BRANO SELEZIONATO:
..............................

Lavoro

Terapie geniche, microchip, analisi cellule

Premiate tre start up in Emilia-Romagna
20 Settembre 2013

Vettori per la terapia genica, prodotti con una tecnologia esclusiva e destinati a industrie e centri di ricerca interessati a ingegneria cellulare, terapia genica, medicina rigenerativa e identificazione di nuovi farmaci. l'invenzione con cui la start up ferrarese NuvoVec si è aggiudicata l'edizione 2013 della Start Cup - Spinner 2013 Emilia-Romagna, competizione che coinvolge il programma Spinner e le Università della regione. E il primo premio da 5.000 euro.

La NuvoVec - insieme ad altre due start up sul podio, l’Elements di Cesena e la CellDynamics di Bologna – parteciperà al Premio nazionale dell'innovazione (Pni) in programma a Genova. La Start Cup - Spinner si rivolge a chi intende sviluppare idee imprenditoriali ad alto contenuto di conoscenza, anche per favorire la nascita di start up innovative, ed è nata nel 2010 dalla collaborazione tra Spinner 2013 - programma della Regione Emilia-Romagna di qualificazione cofinanziato dal Fondo sociale europeo - e le Università, con il supporto di Carisbo.

''L'innovazione genera sviluppo - commenta l'assessore regionale Patrizio Bianchi -. Scienza e tecnologia sono un’importantissima base di partenza, le nuove imprese nascono dalla ricerca. Dobbiamo sostenere i giovani nel riuscire a fare delle loro idee qualcosa di concreto e produttivo, e questa iniziativa va esattamente in questa direzione''.

..............................

DATI FORNITI:
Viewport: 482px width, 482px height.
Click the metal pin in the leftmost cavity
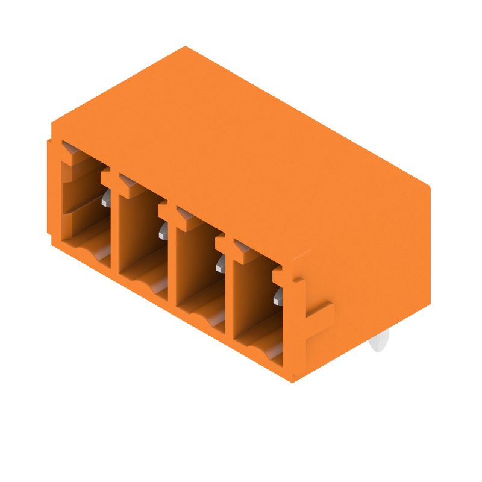tap(106, 198)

..............................

ESERCIZI:
A. Copia dall'articolo sulle start up premiate la parte che si apre con le parole contenenti "Vettori per la" e si chiude con "da 5.000 euro.".
B. Nell'articolo sulle start up premiate, riscrivi come elenco puntato il paragrafo che comincia con "La NuvoVec - insieme ad altre due start up", conservandone i fatti principali.
C. Prosegui l'articolo sulle start up premiate, ripartendo dopo l'ultima frase riportata.
Il materiale non ha alcun ruolo in questo lavoro.

ELENCO DELLE RISPOSTE:
A.
Vettori per la terapia genica, prodotti con una tecnologia esclusiva e destinati a industrie e centri di ricerca interessati a ingegneria cellulare, terapia genica, medicina rigenerativa e identificazione di nuovi farmaci. l'invenzione con cui la start up ferrarese NuvoVec si è aggiudicata l'edizione 2013 della Start Cup - Spinner 2013 Emilia-Romagna, competizione che coinvolge il programma Spinner e le Università della regione. E il primo premio da 5.000 euro.

B.
- NuvoVec, Elements di Cesena e CellDynamics di Bologna, le tre start up sul podio, parteciperanno al Premio nazionale dell'innovazione (Pni) a Genova.
- La Start Cup - Spinner si rivolge a chi vuole sviluppare idee imprenditoriali ad alto contenuto di conoscenza, anche per favorire la nascita di start up innovative.
- È nata nel 2010 dalla collaborazione tra Spinner 2013 e le Università, con il supporto di Carisbo.
- Spinner 2013 è un programma di qualificazione della Regione Emilia-Romagna, cofinanziato dal Fondo sociale europeo.

C.
“Vogliamo stimolare e sostenere le iniziative imprenditoriali innovative ad alto contenuto di conoscenza, - dice Giuseppe Pallotta, direttore generale di Carisbo - perché‚ riteniamo possano diventare le nuove imprese di domani che faranno crescere e arricchire il già forte tessuto imprenditoriale della nostra regione''.

Seconda start up classificata, la cesenate Elementi si è aggiudicata 4.000 euro in servizi specialistici: intende realizzare microchip per strumentazione miniaturizzata, basata su tecnologie di proprietà e impiegabile nella misura di segnali provenienti da famiglie diverse di nanosensori (naturali o artificiali).

Terza la bolognese CellDynamics, che si aggiudica 3.000 euro in servizi specialistici: punta a produrre e commercializzare un dispositivo per analisi cellulare, high-tech ed economico, per analisi dinamiche di singola cellula difficilmente ricavabili altrimenti. Tra le possibili applicazioni, lo sviluppo di nuovi farmaci e di terapie personalizzate su pazienti oncologici.